Rare. Exprimer (quelque chose) sur un ton de lamentation feinte ou imitée.
[P. méton.] Inévitablement, l'on évoquerait le souvenir d'une clarinette qui larmoie dans un orchestre de cuivre, pendant que des femmes se mouchent bruyamment devant des bocks (Huysmans, Art mod.,1883, p. 169).
Emploi trans. J'ai même fait à propos de cette dernière séparation une petite complainte que je vais te larmoyer, si tu permets (Murger, Scènes vie boh.,1851, p. 303).Il nageait, crispé sur ses rames, au milieu des ajoncs, sans s'attendrir aux appels d'enfants plaintifs que larmoyaient les caïmans à ses côtés (Villiers de L'I.-A., Contes cruels,1883, p 369).

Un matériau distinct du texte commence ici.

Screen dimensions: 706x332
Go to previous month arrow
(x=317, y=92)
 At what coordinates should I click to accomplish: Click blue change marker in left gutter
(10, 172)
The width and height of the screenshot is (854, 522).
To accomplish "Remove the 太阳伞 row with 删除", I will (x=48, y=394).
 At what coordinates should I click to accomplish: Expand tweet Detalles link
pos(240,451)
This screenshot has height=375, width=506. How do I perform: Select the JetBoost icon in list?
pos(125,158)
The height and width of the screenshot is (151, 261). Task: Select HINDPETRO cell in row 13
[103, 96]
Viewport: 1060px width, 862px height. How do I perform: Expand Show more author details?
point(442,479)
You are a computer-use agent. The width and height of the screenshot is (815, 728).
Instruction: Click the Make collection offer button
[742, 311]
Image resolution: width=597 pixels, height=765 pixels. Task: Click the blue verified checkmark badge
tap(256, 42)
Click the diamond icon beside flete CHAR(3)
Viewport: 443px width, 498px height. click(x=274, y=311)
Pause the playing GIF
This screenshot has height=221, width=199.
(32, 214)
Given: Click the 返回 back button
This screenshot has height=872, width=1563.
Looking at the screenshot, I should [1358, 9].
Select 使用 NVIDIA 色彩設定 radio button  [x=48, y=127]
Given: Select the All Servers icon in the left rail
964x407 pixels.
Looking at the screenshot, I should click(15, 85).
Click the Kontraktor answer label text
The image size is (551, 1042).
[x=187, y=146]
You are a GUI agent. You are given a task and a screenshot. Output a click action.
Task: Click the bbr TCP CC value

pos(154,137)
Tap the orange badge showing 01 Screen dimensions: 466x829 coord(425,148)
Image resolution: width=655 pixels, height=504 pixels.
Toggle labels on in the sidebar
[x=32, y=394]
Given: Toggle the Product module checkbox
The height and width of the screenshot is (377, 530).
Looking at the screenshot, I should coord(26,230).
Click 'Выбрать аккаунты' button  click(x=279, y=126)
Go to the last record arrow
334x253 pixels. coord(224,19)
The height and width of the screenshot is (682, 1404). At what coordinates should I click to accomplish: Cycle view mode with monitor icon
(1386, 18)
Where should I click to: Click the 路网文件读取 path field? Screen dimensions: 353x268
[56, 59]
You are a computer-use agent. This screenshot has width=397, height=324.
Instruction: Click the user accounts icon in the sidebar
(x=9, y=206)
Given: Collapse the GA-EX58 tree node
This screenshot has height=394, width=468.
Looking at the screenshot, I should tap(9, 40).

Prononc. et Orth. : [laʀmwaje], (il) larmoie [laʀmwa]. Att. ds Ac. dep. 1694. Cf. aboyer. Étymol. et Hist. 1. Fin xiies. larmoier « pleurer, verser des larmes » (Raoul de Cambrai, éd. P. Meyer et A. Longnon, 1107); 1690 œil larmoyant (Fur.); 2. 1470 « chercher à attendrir par des larmes » larmoyante contriction (Le Livre de la discipline d'amour divine, fo99 b, éd. 1537 ds R. Et. rab. 9, 311); 3. a) 1567 péj. « verser des larmes sans conviction » poetes ... larmoyans et plaintifs (Amyot, Numa, 8 ds Littré); b) entre 1695 et 1699 « se lamenter » (Racine, Epigrammes, Sur la Judith de Boyer ds Œuvres complètes, éd. R. Picard, I, 980). Dér. de larme*; suff. -oyer*. Fréq. abs. littér. : 64.
DÉR.
Larmoyeur, -euse, subst.Celui, celle qui larmoie. Au fig. Celui, celle qui se lamente, s'attendrit. Je déteste les gens à histoires, les trembleurs, les larmoyeurs. Je déteste aussi les autres, comment dire? Les gens à idées (Duhamel, Cécile,1938, p. 72).[laʀmwajœ:ʀ], fém. [-ø:z]. Att. ds Ac. dep. 1878. 1reattest. 1700 (Regnard et Dufresny, Baguette de Vulcain, I, 3 ds DG); de larmoyer, suff. -eur2*.